Rib-Eye Steak with Marsala and Porcini Mushroom Sauce

Just to let you know, this post was written before I started the paleo diet to help ease my psoriasis. Nowadays I eat a more allergy-friendly diet, but leave these older, non-paleo posts up in case they are useful to readers, as I know not everyone eats the same as I do. Thanks for your understanding. 

This is the kind of dish you want to cook for a special occasion - an anniversary, birthday or just because you feel like eating something indulgent. I buy my porcini mushrooms ready to eat (from the Merchant Gourmet range) but use dried if that's what you have - just soak them before you start the recipe. 

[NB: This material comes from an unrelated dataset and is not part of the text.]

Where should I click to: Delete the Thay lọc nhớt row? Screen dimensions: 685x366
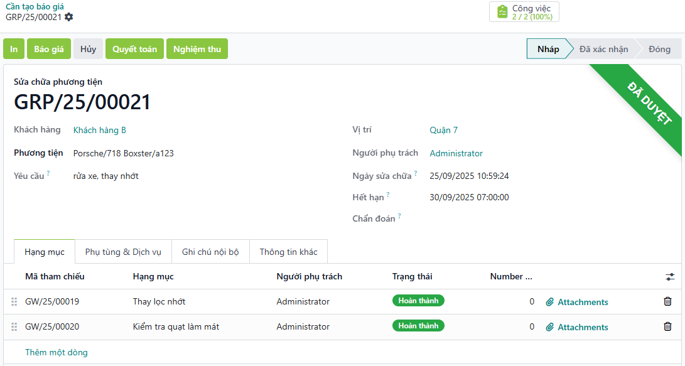point(667,301)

I've also used rib-eye steak (my favourite) but if I was making it again I'd choose a less fatty cut, like a fillet or even rump steak - just because you already have the creaminess of the sauce going on in there already. 

steak with porcini and marsala sauce

Steak with Marsala and Porcini Mushroom Sauce
Serves 4
4 steaks of your choice
1 tbsp olive oil
salt and black pepper
1 very small onion, chopped finely
4 porcini mushrooms, ready to cook
100ml Marsala
1 heaped tbsp creme fraiche
couple of sprigs of thyme

Heat a frying pan and rub your steaks with a little olive oil. Season and cook in the dry pan until cooked to your liking. Transfer to a plate and cover with foil, while you get on with the sauce. 

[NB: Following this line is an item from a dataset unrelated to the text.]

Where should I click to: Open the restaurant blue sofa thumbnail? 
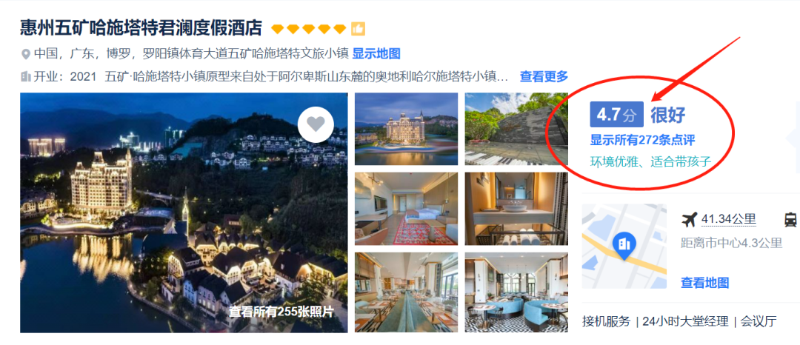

To make the sauce, trickle in a little more olive oil into the pan if it needs it and then fry the onion gently until softened. Scrape up any juices left by the steak, and then chop the porcini mushrooms and add these in too. Pour in the Marsala and turn the heat up, letting it bubble away for a couple of minutes. Turn the heat down and stir in the creme fraiche and the leaves from the sprigs of thyme. Check the plate with the steaks and pour any juices left behind while they were resting into the sauce. Taste and season with salt and pepper and serve poured over the top of the cooked steaks.